Collected data

····················

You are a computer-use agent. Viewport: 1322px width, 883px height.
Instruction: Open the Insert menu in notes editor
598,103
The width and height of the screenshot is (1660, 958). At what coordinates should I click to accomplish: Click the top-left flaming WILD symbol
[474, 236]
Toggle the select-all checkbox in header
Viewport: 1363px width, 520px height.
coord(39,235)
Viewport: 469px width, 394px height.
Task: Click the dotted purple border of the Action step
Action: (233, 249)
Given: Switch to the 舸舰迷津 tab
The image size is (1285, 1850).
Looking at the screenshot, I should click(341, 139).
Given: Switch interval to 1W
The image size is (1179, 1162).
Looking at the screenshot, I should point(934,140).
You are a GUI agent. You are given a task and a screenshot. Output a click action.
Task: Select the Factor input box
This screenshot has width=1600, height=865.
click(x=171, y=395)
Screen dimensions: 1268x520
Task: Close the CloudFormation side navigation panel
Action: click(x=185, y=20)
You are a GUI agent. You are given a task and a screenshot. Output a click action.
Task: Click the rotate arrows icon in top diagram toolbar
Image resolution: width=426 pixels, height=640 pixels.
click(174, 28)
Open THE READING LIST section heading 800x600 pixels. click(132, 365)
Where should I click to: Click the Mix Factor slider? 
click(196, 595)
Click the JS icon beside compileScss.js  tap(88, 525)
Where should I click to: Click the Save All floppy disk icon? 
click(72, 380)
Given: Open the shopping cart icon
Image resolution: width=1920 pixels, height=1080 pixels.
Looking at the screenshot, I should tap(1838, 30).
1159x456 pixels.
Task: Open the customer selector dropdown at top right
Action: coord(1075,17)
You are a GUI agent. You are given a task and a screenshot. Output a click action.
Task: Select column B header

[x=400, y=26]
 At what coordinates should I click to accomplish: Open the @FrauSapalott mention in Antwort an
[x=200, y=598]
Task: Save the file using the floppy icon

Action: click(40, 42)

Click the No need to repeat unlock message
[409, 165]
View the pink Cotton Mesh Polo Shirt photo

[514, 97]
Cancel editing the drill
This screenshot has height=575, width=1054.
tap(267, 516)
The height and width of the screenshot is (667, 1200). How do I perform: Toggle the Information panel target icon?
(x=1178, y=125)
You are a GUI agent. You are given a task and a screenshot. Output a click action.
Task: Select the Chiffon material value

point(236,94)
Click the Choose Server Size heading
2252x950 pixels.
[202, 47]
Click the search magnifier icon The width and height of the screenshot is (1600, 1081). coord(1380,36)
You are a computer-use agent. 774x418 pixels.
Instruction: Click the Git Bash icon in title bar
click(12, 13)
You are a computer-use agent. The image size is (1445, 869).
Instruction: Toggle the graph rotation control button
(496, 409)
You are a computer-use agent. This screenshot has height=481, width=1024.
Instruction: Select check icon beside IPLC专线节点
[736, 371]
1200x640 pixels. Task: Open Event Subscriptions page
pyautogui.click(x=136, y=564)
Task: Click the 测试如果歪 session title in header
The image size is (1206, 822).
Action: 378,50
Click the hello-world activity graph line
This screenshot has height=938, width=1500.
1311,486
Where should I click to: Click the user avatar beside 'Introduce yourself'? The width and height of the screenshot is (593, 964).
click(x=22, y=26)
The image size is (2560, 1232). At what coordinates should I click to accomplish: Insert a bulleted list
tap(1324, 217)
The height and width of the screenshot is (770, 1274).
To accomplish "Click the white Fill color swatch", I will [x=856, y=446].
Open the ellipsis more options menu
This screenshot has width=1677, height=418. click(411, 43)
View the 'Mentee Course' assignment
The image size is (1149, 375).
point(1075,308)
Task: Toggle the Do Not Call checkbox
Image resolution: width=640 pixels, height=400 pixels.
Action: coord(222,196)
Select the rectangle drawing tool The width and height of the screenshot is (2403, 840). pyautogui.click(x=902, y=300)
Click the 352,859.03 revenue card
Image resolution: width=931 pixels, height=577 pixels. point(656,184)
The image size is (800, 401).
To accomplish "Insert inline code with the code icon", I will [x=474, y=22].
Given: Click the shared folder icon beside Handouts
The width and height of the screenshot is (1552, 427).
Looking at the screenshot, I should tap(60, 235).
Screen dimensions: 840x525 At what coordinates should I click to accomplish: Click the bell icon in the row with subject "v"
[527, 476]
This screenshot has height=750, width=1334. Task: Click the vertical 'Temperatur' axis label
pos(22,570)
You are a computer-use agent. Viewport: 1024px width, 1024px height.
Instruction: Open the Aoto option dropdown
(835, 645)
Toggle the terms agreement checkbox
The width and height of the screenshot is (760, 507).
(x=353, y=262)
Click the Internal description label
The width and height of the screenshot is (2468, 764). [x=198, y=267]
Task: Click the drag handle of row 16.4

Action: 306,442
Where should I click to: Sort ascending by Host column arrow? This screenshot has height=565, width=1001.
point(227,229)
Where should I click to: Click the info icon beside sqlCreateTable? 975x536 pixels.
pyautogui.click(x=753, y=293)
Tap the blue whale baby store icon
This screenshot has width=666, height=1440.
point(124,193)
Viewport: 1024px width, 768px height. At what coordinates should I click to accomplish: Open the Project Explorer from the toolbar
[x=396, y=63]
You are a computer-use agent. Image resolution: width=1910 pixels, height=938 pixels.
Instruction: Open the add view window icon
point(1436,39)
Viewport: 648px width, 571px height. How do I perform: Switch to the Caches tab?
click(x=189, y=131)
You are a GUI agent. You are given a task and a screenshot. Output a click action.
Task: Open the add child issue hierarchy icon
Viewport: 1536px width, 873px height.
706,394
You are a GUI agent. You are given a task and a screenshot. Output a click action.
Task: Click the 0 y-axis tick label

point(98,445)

····················

◆ WHAT THE EXERCISE ASKS ◆
Starting at the line that contains "This screenshot has height=750, width=1334.", return every line through the last one above, exactly as written.

◆ ANSWER SPACE ◆
This screenshot has height=750, width=1334. Task: Click the vertical 'Temperatur' axis label
pos(22,570)
You are a computer-use agent. Viewport: 1024px width, 1024px height.
Instruction: Open the Aoto option dropdown
(835, 645)
Toggle the terms agreement checkbox
The width and height of the screenshot is (760, 507).
(x=353, y=262)
Click the Internal description label
The width and height of the screenshot is (2468, 764). [x=198, y=267]
Task: Click the drag handle of row 16.4

Action: 306,442
Where should I click to: Sort ascending by Host column arrow? This screenshot has height=565, width=1001.
point(227,229)
Where should I click to: Click the info icon beside sqlCreateTable? 975x536 pixels.
pyautogui.click(x=753, y=293)
Tap the blue whale baby store icon
This screenshot has width=666, height=1440.
point(124,193)
Viewport: 1024px width, 768px height. At what coordinates should I click to accomplish: Open the Project Explorer from the toolbar
[x=396, y=63]
You are a computer-use agent. Image resolution: width=1910 pixels, height=938 pixels.
Instruction: Open the add view window icon
point(1436,39)
Viewport: 648px width, 571px height. How do I perform: Switch to the Caches tab?
click(x=189, y=131)
You are a GUI agent. You are given a task and a screenshot. Output a click action.
Task: Open the add child issue hierarchy icon
Viewport: 1536px width, 873px height.
706,394
You are a GUI agent. You are given a task and a screenshot. Output a click action.
Task: Click the 0 y-axis tick label

point(98,445)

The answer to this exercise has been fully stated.